* [Problem details]:
Pull out every line of the material that contains the string "link", treating uppercase and lowercase as different.

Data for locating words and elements
>>>>>

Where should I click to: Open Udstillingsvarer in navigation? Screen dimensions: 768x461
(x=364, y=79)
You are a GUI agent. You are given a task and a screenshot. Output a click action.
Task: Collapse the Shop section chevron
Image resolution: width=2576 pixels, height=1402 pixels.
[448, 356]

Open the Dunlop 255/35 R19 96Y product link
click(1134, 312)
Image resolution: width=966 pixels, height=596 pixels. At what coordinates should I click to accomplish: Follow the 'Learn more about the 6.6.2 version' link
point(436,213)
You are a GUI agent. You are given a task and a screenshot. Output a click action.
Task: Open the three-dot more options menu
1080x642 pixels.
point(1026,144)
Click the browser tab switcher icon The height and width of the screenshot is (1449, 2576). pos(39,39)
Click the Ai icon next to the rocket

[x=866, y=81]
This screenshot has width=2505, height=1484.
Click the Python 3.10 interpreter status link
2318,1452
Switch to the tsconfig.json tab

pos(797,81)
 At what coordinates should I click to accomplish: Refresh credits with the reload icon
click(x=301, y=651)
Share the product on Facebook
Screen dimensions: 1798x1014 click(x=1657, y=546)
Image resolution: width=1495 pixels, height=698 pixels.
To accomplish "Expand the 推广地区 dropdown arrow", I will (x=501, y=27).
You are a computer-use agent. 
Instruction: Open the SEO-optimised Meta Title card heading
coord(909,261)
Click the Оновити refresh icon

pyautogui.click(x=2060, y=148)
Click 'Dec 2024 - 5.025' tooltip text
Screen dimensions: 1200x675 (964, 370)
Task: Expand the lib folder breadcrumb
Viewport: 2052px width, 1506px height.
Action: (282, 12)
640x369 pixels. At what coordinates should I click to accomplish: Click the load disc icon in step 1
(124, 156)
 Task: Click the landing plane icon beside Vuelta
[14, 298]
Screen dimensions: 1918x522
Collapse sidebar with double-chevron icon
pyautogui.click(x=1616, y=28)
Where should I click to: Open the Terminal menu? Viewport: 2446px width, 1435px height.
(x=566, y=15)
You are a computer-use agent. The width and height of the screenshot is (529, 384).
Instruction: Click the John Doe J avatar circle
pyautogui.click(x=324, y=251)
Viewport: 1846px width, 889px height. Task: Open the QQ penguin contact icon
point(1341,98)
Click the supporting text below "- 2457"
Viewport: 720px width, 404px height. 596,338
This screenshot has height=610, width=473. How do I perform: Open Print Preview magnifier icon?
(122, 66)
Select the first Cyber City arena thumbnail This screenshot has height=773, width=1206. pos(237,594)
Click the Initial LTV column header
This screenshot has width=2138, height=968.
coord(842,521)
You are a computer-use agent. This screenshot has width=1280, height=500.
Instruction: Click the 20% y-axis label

<<<<<

* [Result of this exercise]:
Open the Dunlop 255/35 R19 96Y product link
Image resolution: width=966 pixels, height=596 pixels. At what coordinates should I click to accomplish: Follow the 'Learn more about the 6.6.2 version' link
Click the Python 3.10 interpreter status link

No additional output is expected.